Cryo-electron microscopy (cryo-EM) is a powerful technique in structural biology for determining three-dimensional (3D) structures of large biological macromolecules. Its powerful advantage of solving large macromolecular assemblies complements conventional structural biology techniques, such as X-ray crystallography and Nuclear Magnetic Resonance (NMR), bridging atomic-detailed structures of molecules with higher-level structure information of molecular machinery in a cell. Biomolecular structures have been determined by cryo-EM at an increasing pace, with over 8,000 entries now accumulated in a public database, EMDB.
Structure information (density maps) of biomolecules determined by cryo-EM often have a low resolution, which is not sufficient for researchers to identify atomic-detailed structures of molecules in the maps. Roughly speaking, if the resolution of a map is 3 Angstroms or better, atomic-detailed structures can usually be built by using conventional structure modeling tools in structural biology. When maps are at 3-5 Angstroms, tracing the main-chain of proteins becomes more difficult and would need specific software, such as MAINMAST developed in our group. In the next range of resolution, 5-10 Angstroms, which we call the intermediate resolution, one can only occasionally detect regularly patterned structures in proteins, such as alpha helices and beta sheets.
We are an interdisciplinary research group affiliated both in biology and computer science (CS) departments. As our lab physically locates in the structural biology building, we have observed numerous successful structural biology projects with cryo-EM in the past few years.

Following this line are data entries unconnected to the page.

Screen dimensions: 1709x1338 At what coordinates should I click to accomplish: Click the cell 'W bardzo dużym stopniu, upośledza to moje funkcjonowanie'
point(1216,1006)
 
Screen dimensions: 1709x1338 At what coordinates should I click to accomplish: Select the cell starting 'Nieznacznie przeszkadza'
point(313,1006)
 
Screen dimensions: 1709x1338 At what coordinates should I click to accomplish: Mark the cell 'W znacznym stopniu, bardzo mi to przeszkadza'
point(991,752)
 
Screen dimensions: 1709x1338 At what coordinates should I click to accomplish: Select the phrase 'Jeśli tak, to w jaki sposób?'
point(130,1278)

On the other hand, our lab has many CS students who are eager to apply recent machine learning methods, particularly deep learning, to important problems. Therefore, it was natural for us to come up to the idea to apply deep learning to better detect local structures in intermediate resolution EM maps.
We started to apply 3D convolutional neural networks (CNNs) to intermediate resolution EM maps about two years ago. CNNs would be a reasonable choice because it has been very successful in image recognition tasks. CNNs worked very well from the beginning for computationally simulated EM maps generated from known atomic-detailed biomolecular structures because simulated maps have no noise. But structure detection in experimentally determined cryo-EM density maps was more difficult because real maps are not as “clean” as simulated maps, e.g. having uneven local resolutions and different noise levels. To have good performance on real maps, we needed to train our CNN on real maps, which also suggests a different nature between simulated maps and real maps. As shown in the paper, our method worked relatively well for real maps at close to 10 Angstrom resolution.
The architecture of our network is standard for CNNs, except that it concatenates two networks. The first network is a standard CNN, which captures density features of local structures. Now, the second network takes the raw probability values from the first network and “smoothens” predictions so that nonphysical local structure assignments, e.g. acute changes of secondary structure types, are removed. This architecture is inspired by a classical neural network-based tool for protein secondary structure prediction from a protein sequence (PSI-Pred). Thus, our method inherited knowledge from bioinformatics.
This is how our tool, Emap2Sec is built – it is an outcome from active daily discussions in our lab by lab members of different backgrounds and educations. We are thankful to all the lab members as well as our interdisciplinary arrangement by the College of Science of Purdue University.